Stored records:
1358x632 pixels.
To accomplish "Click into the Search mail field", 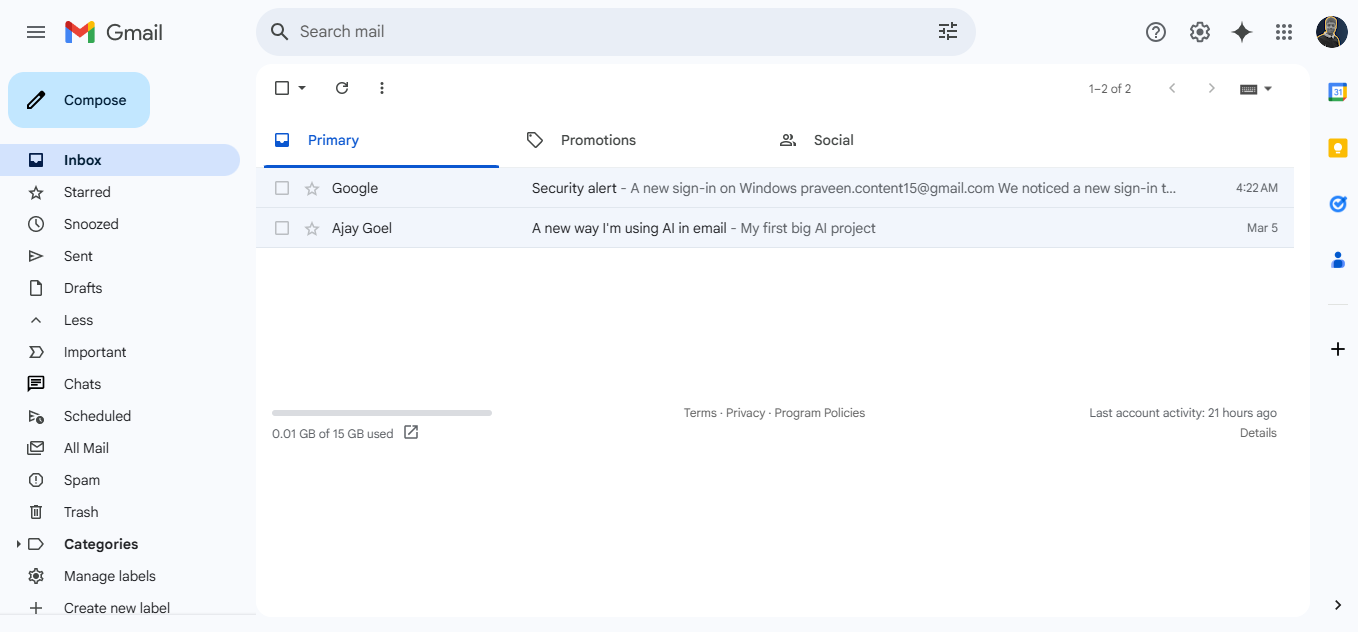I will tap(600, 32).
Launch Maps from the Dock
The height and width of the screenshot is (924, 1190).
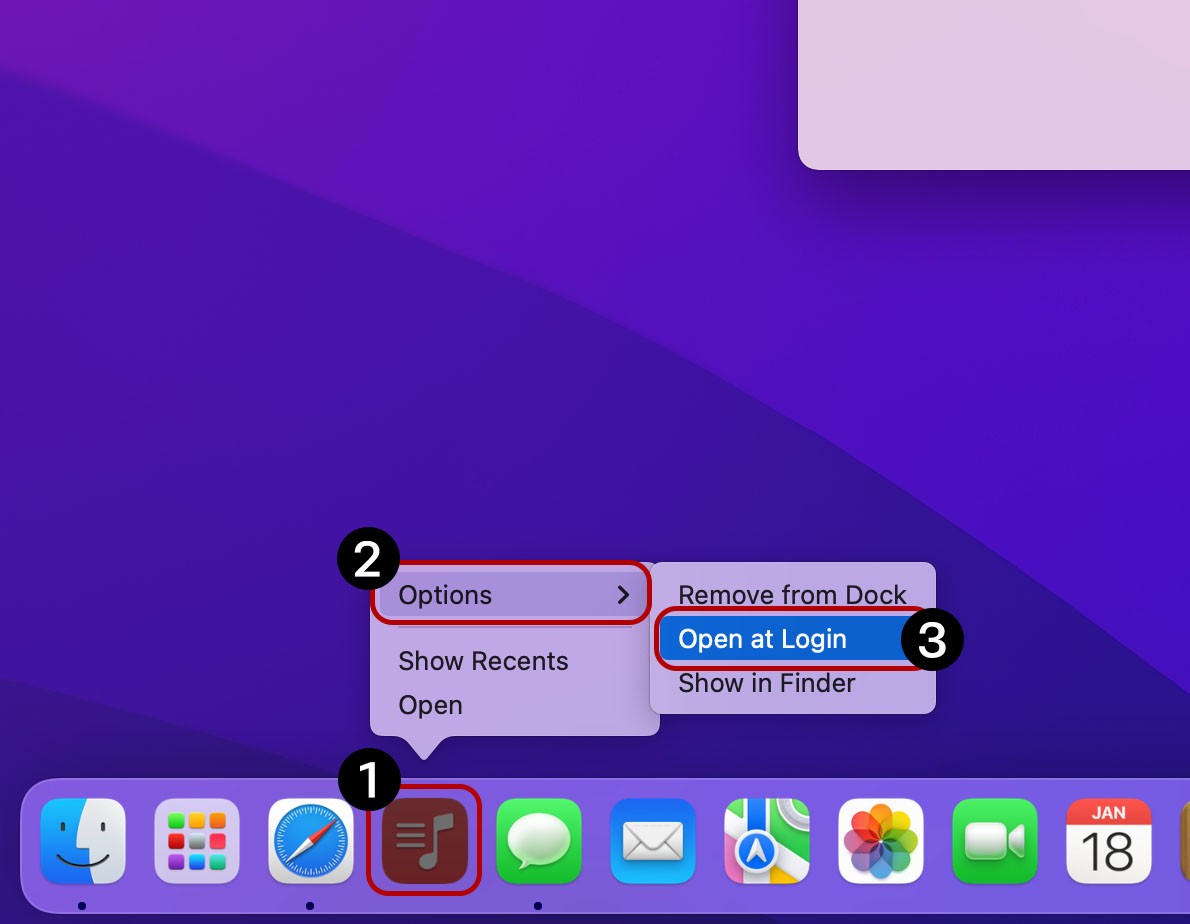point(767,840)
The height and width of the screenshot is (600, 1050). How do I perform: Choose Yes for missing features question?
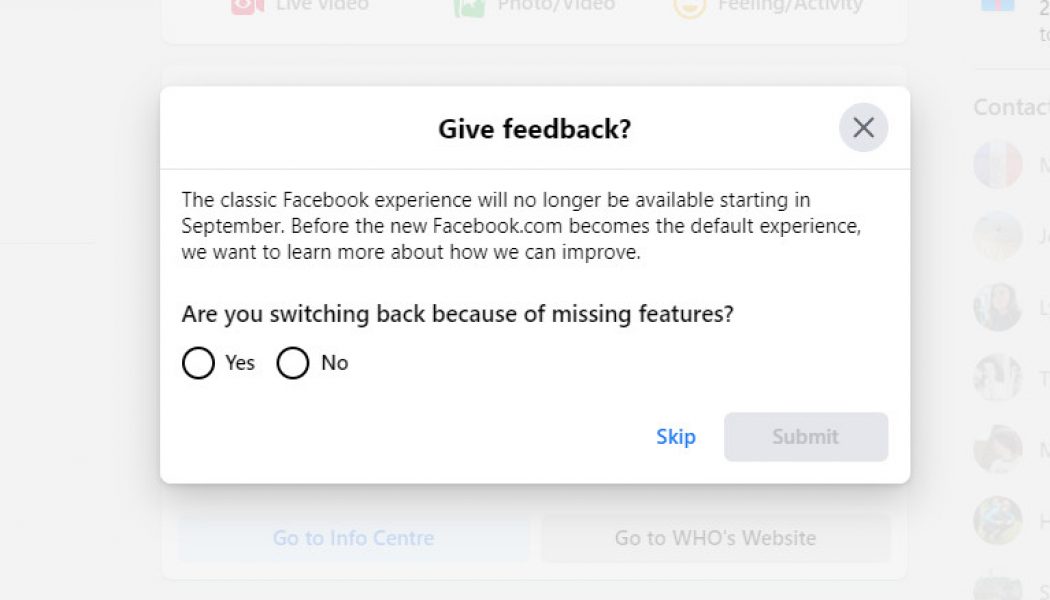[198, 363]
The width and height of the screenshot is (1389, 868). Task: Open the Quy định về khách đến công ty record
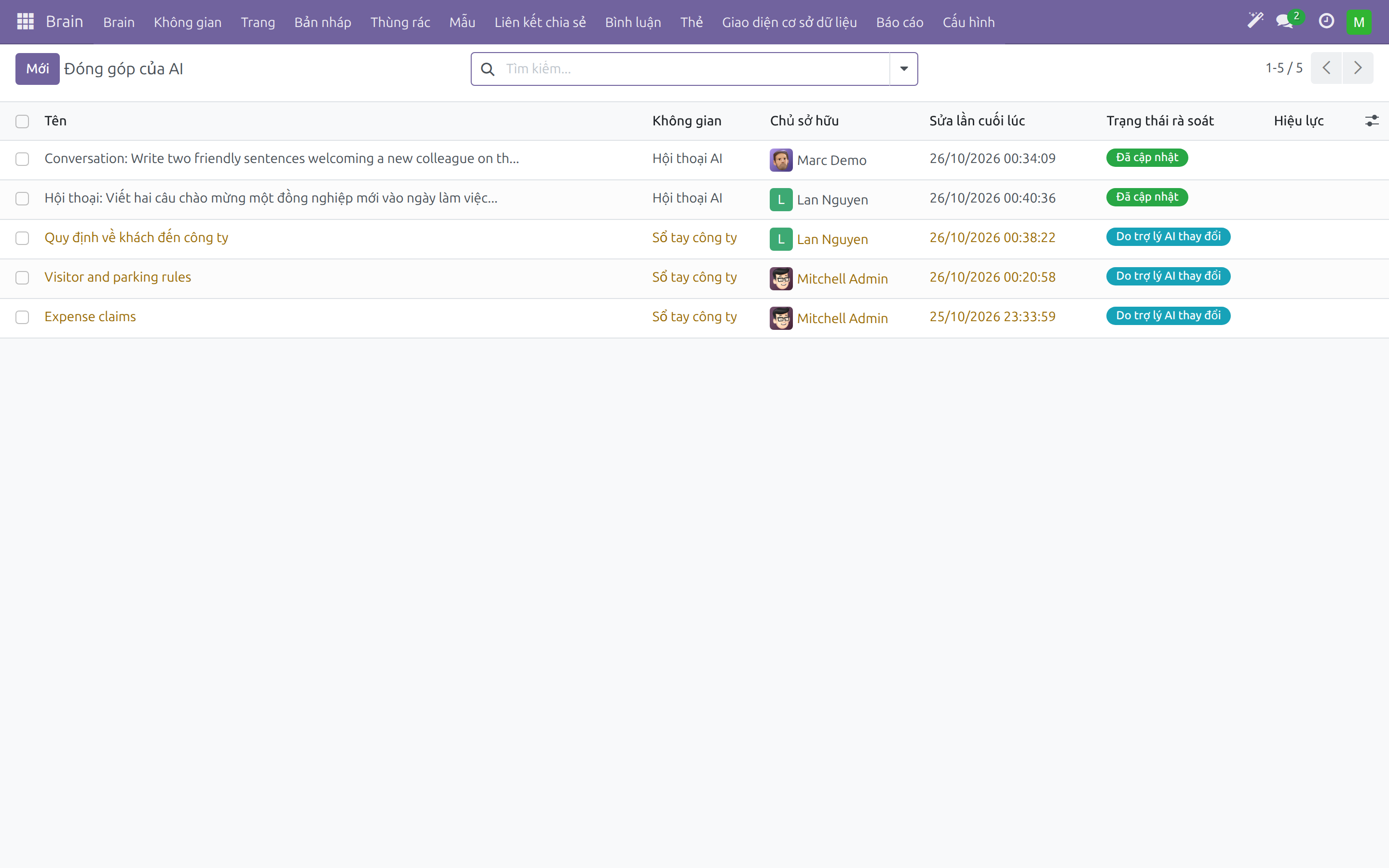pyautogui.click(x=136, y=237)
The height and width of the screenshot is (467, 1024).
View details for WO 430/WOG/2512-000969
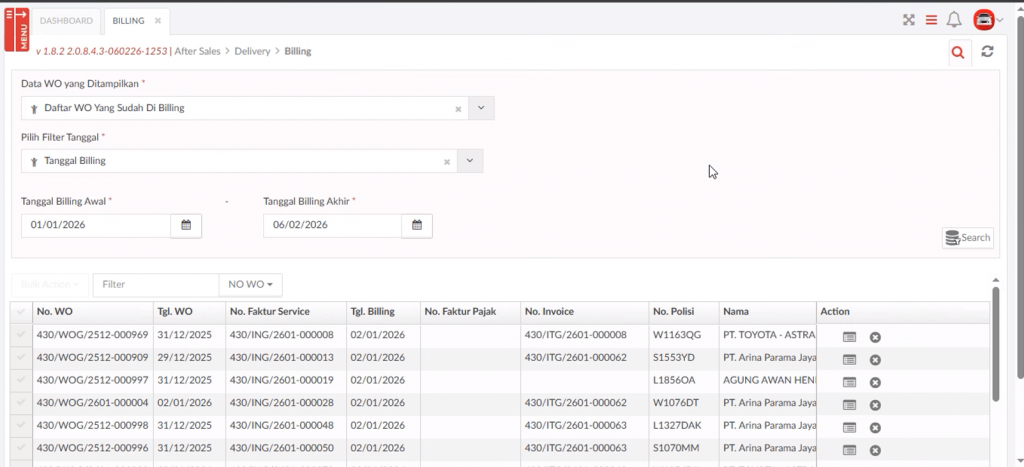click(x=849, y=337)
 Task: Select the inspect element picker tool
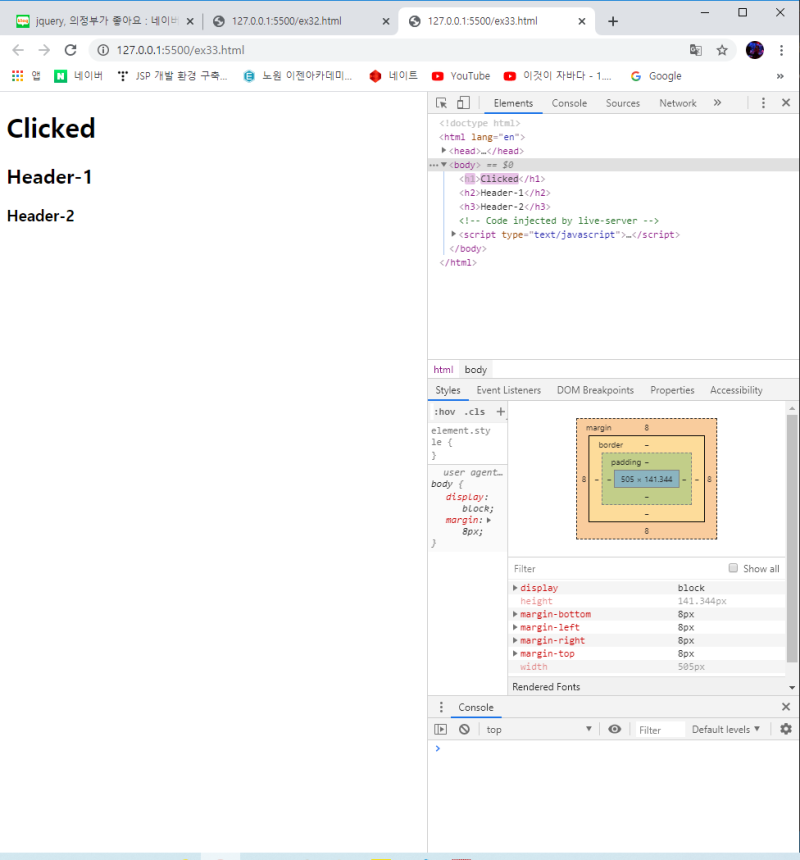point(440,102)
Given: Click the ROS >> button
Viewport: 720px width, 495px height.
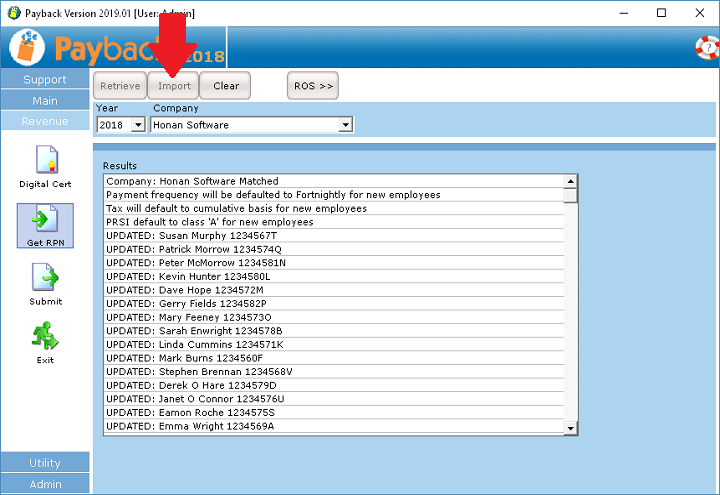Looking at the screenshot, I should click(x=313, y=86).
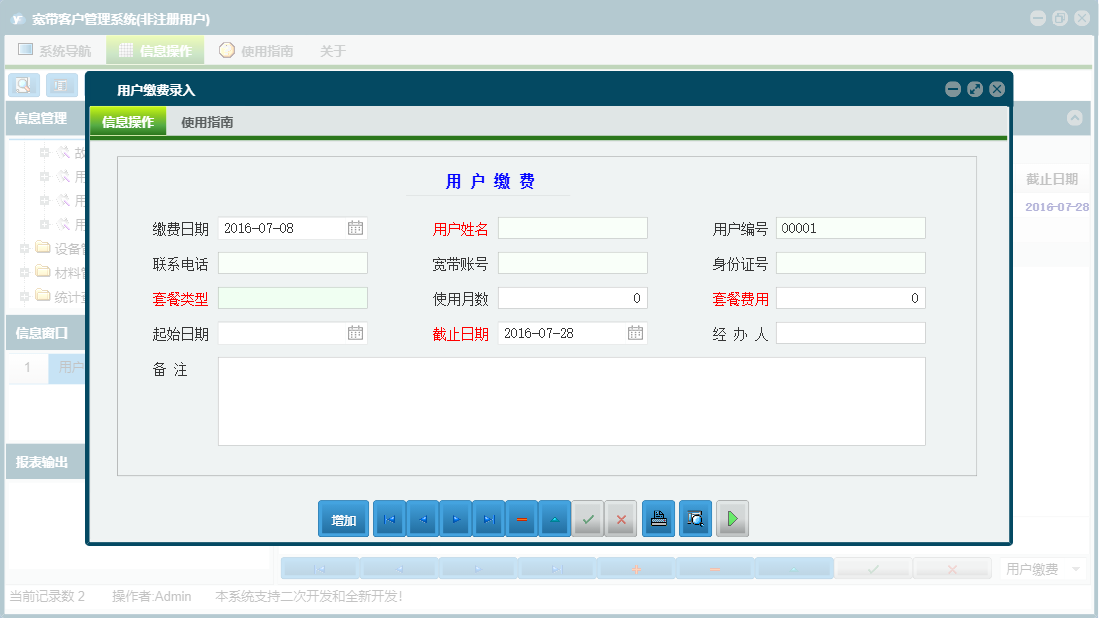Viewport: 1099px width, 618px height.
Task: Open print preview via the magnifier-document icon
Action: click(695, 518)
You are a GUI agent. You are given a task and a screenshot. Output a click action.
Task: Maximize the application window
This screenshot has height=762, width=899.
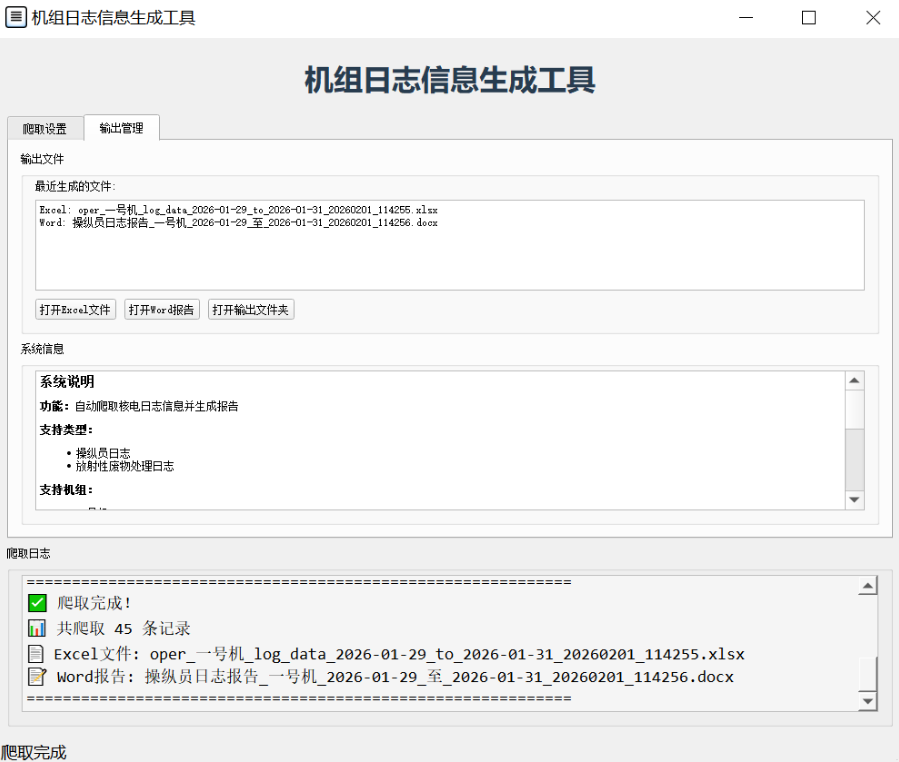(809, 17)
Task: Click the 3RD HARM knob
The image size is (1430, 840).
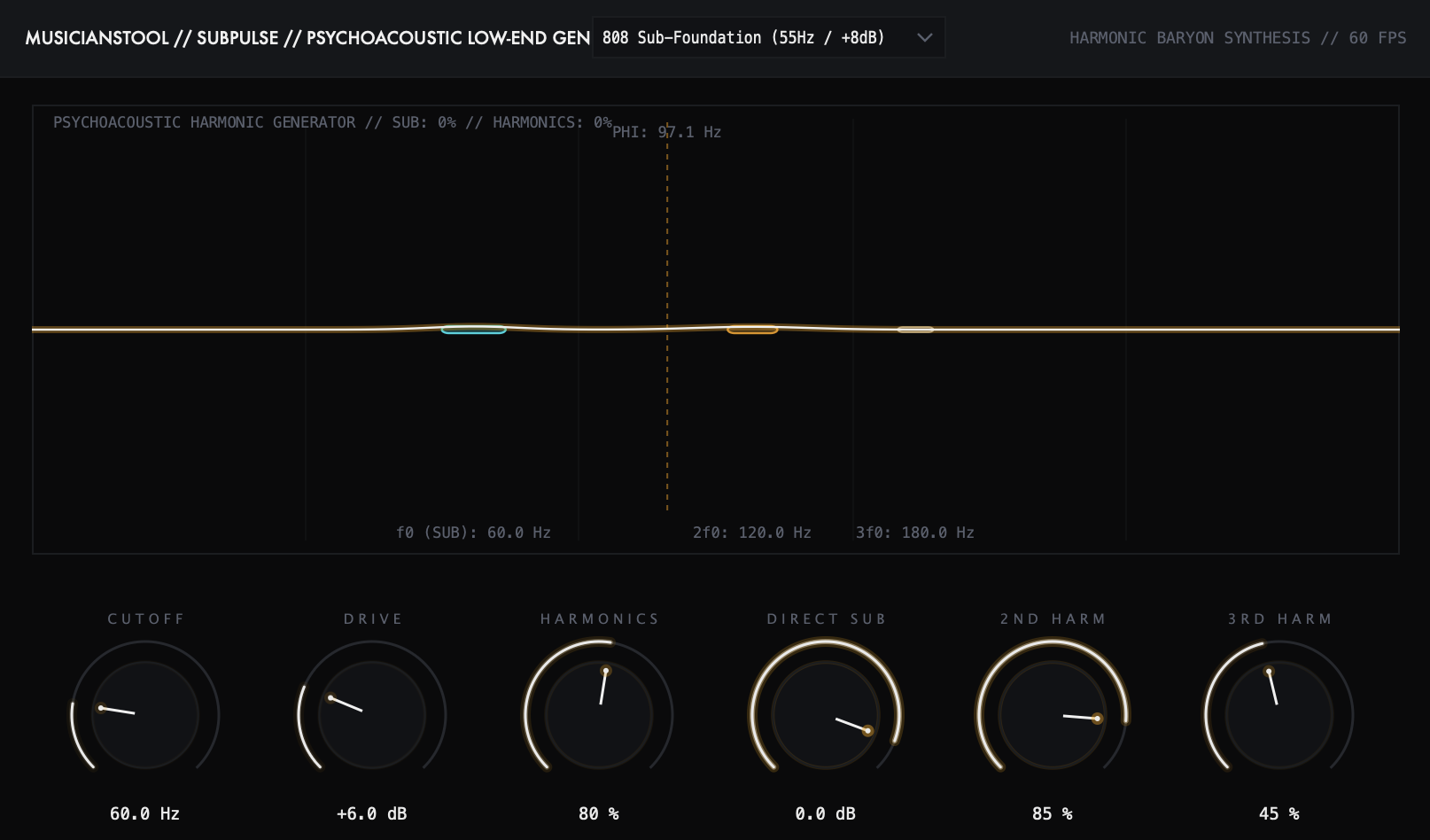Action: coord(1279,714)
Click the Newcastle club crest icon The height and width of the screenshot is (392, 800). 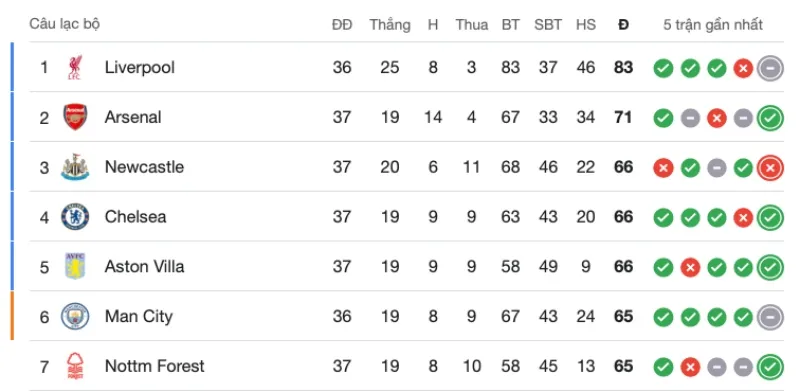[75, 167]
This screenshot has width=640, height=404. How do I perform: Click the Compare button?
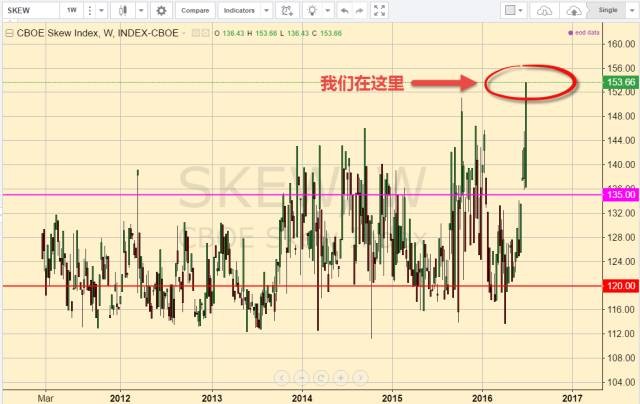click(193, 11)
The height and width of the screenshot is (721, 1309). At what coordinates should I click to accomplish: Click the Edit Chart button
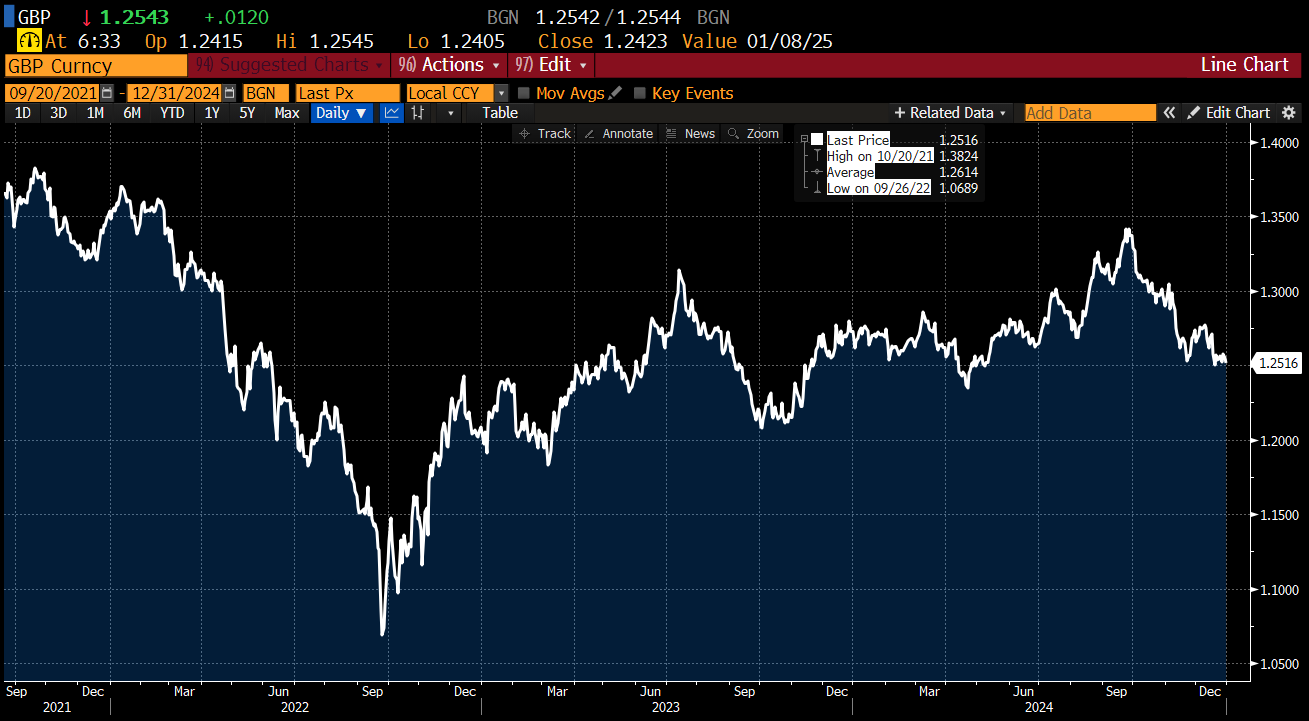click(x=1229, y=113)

> Required action: All lines from the one containing "This screenshot has width=640, height=404." through the end of the entries above must be given again exactly, with every picture omitted.

> Response area:
This screenshot has width=640, height=404. How do I perform: Click the Compare button?
click(193, 11)
The height and width of the screenshot is (721, 1309). At what coordinates should I click to accomplish: Click the Edit Chart button
click(x=1229, y=113)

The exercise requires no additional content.